Introduction

“It is important that we join with colleagues in other disciplines to develop measures of the outcome of surgery..... We should attempt to measure our success in these ways. Many of the technical decisions in clinical surgical management are based on the weighing of different outcomes, and we should ensure that these incorporate patient values. Patient opinions are important in determining these relative values.” (Devlin1990)

This quotation shows the importance of outcome measurement and the 'patient centred approach' that is such an important part of the NHS Plan published in 2000; the importance of this area was recognised a decade before the plan's publication!

Surgical practice in the last few years has moved to objective assessment and accountability in the context of clinical governance. Since the introduction of the NHS Plan, the establishment of CHI, NICE NCAA etc it is ever more important to show that one is following accepted evidence based practice and also that one is striving to perform towards nationally accepted standards of practice. The focus of clinical effectiveness and quality improvement now lies with the individual patient which now defines the patient centred approach.

To achieve these ideals one has to implement accepted proven practice and also keep patients informed of their options. It is no longer acceptable for the 'doctor knows best' approach to patient care. The job of the clinician (esp surgeon) in this age is to provide patients with the information they need in a format they understand so they can make their own decisions on treatment.
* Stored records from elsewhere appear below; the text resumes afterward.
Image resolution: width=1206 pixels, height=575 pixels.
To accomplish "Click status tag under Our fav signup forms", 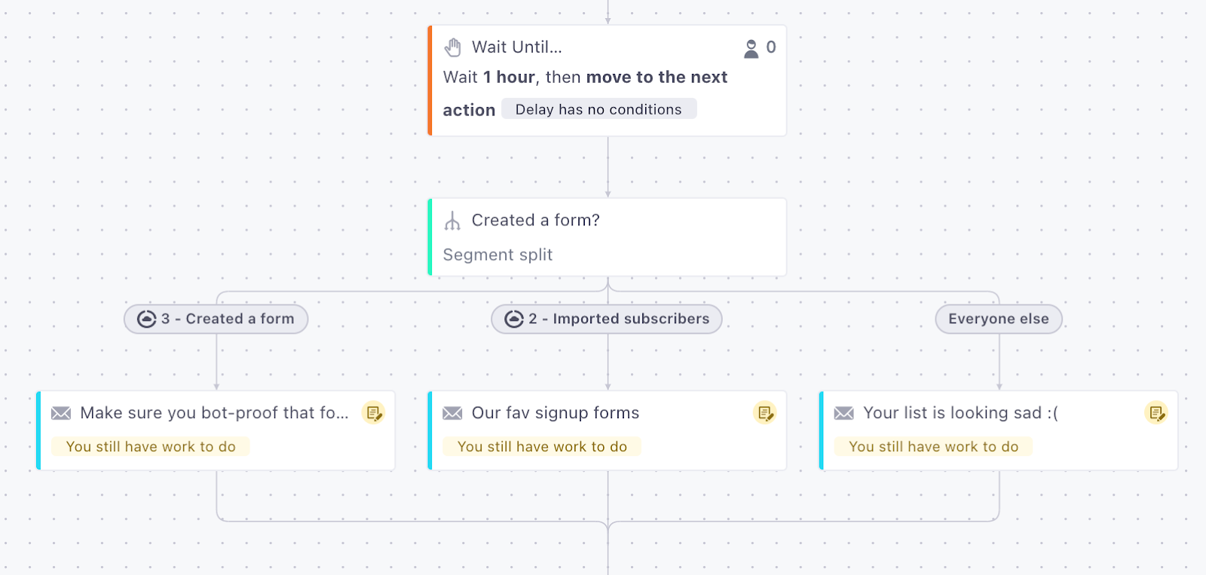I will point(542,447).
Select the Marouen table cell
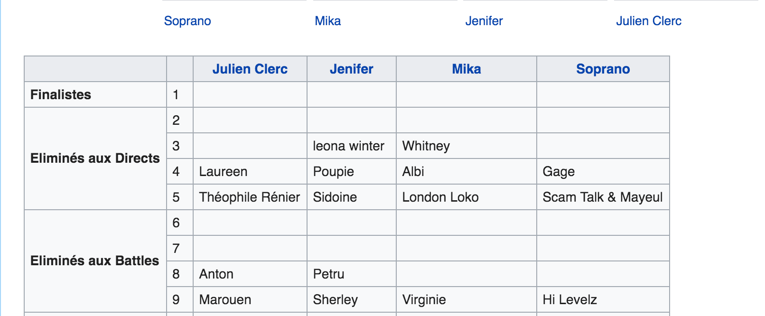The width and height of the screenshot is (765, 316). pos(225,300)
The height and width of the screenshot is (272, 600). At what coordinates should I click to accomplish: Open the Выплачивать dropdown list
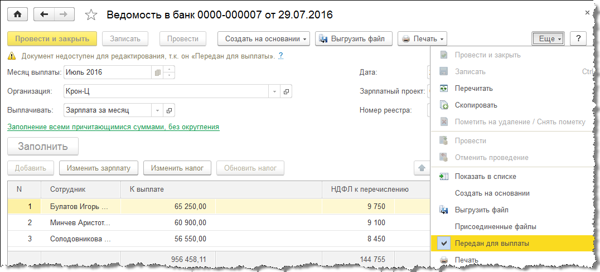157,110
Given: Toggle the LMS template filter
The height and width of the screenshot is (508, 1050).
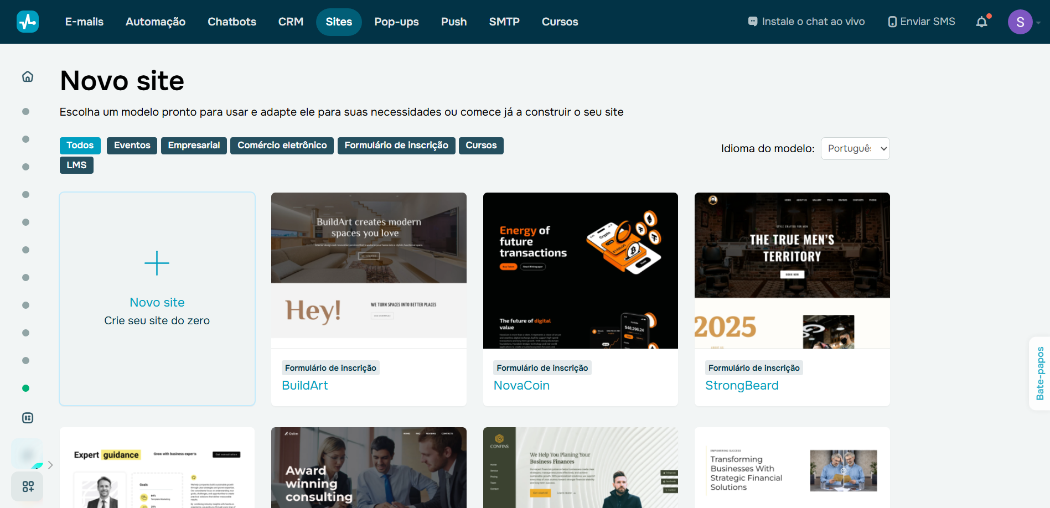Looking at the screenshot, I should coord(76,164).
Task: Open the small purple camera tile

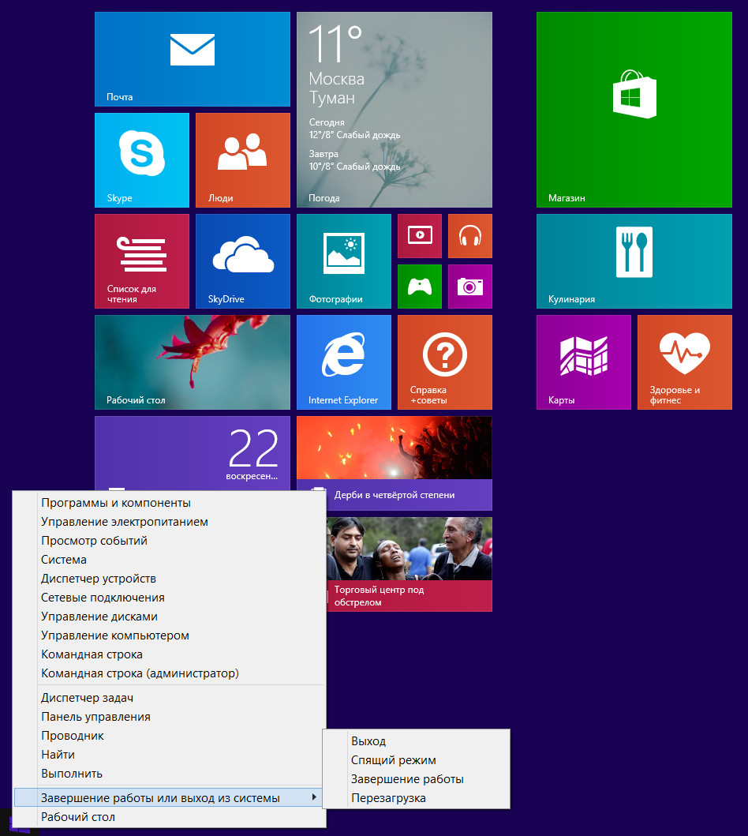Action: (x=469, y=287)
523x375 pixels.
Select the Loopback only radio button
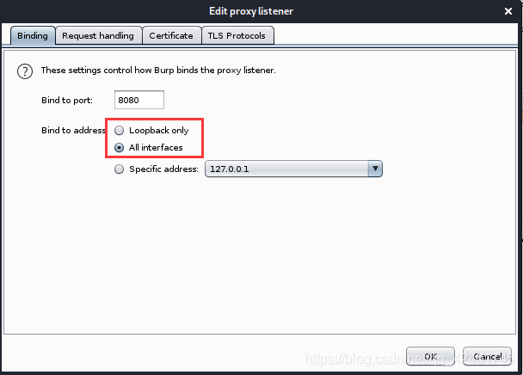click(x=119, y=130)
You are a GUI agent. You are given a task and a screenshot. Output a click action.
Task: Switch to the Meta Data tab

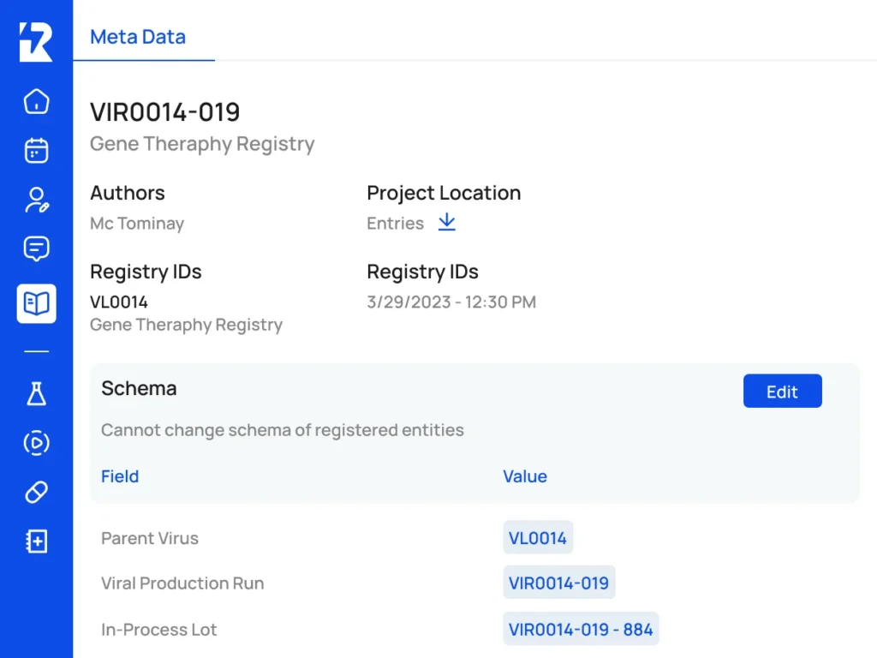138,37
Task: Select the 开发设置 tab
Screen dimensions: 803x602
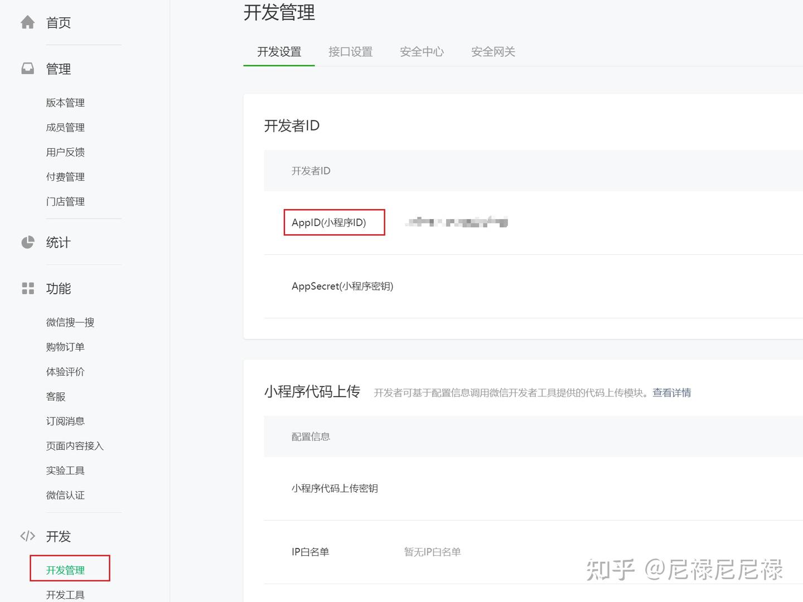Action: (279, 52)
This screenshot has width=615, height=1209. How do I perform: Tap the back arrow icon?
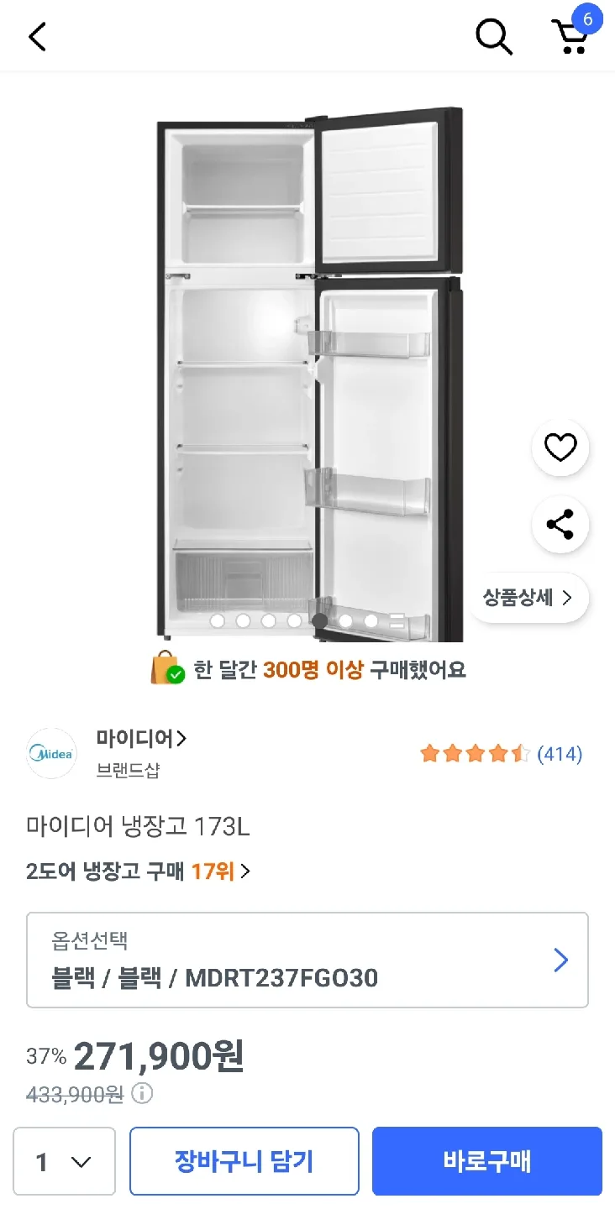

This is the guiding principle of informed consent. How can one give informed consent without providing an estimate of operative risk? Traditionally, when risk has been given, it has been done on the basis of unadjusted data from observed outcomes in the form of studies. This of course will not take into account the individual patients' risk based on their co-morbid risk factors - this is where risk adjustment in surgery comes into its own.

Operative mortality will vary between secondary care units for multiple reasons; case-mix, co-morbid disease, type of presentation etc being the most relevant and important measure, sub-optimal surgical care despite considerable recent media interest is not the only reason for varying mortality rates. Risk stratification by the use of mortality prediction models are have the potential to compensate for the above factors and therefore allow a better means of comparing performance between hospitals. This is not a new concept, Florence Nightingale made note of this over a hundred years ago:

“in the first place, different hospitals receive very different proportions of the same class of diseases. The ages in one hospital may differ considerably from the ages in another. And the state of the cases on admission may differ very much in each hospital. These elements affect considerably the result of treatment altogether apart from the sanitary state of hospitals”

Prediction Systems

ASA Grading

The ASA grading facilitates the division of patients into one of five categories based on their general medical history and examination without requiring any specific tests. It is simple and has been widely used since 1963 when it was first proposed. It is very effective and, when the age is also taken into account, there is an additive, predictive effect. The drawback of ASA is that it is subjective and therefore open to manipulation. The following table shows how mortality varies with ASA grade in 2 conditions.

ASA Grade Definition
Mortality (%) - in general
Mortality (%) - large bowel obstruction due to colorectal cancer
I Normal healthy individual
0.05
2.6
II Mild systemic disease that does not limit activity
0.4
7.6
III Severe systemic disease that limits activity but is not incapacitating
4.5
23.9
IV Incapacitating systemic disease which is constantly life-threatening
25
42
V Moribund, not expected to survive 24 hours with or without surgery
50
66.7

 

APACHE Scoring

Acute Physiology And Chronic Health Evaluation - The APACHE scoring systems are used almost exclusively in the intensive therapy setting. APACHE has now gone through 3 versions. The original APACHE (introduced 1981) used 34 physiological variables taking the worst value in the first 24 hours of admission to ITU. APACHE II (introduced 1985) simplified this to an acute physiological score from 12 physiological variables added to a score derived for age and chronic health.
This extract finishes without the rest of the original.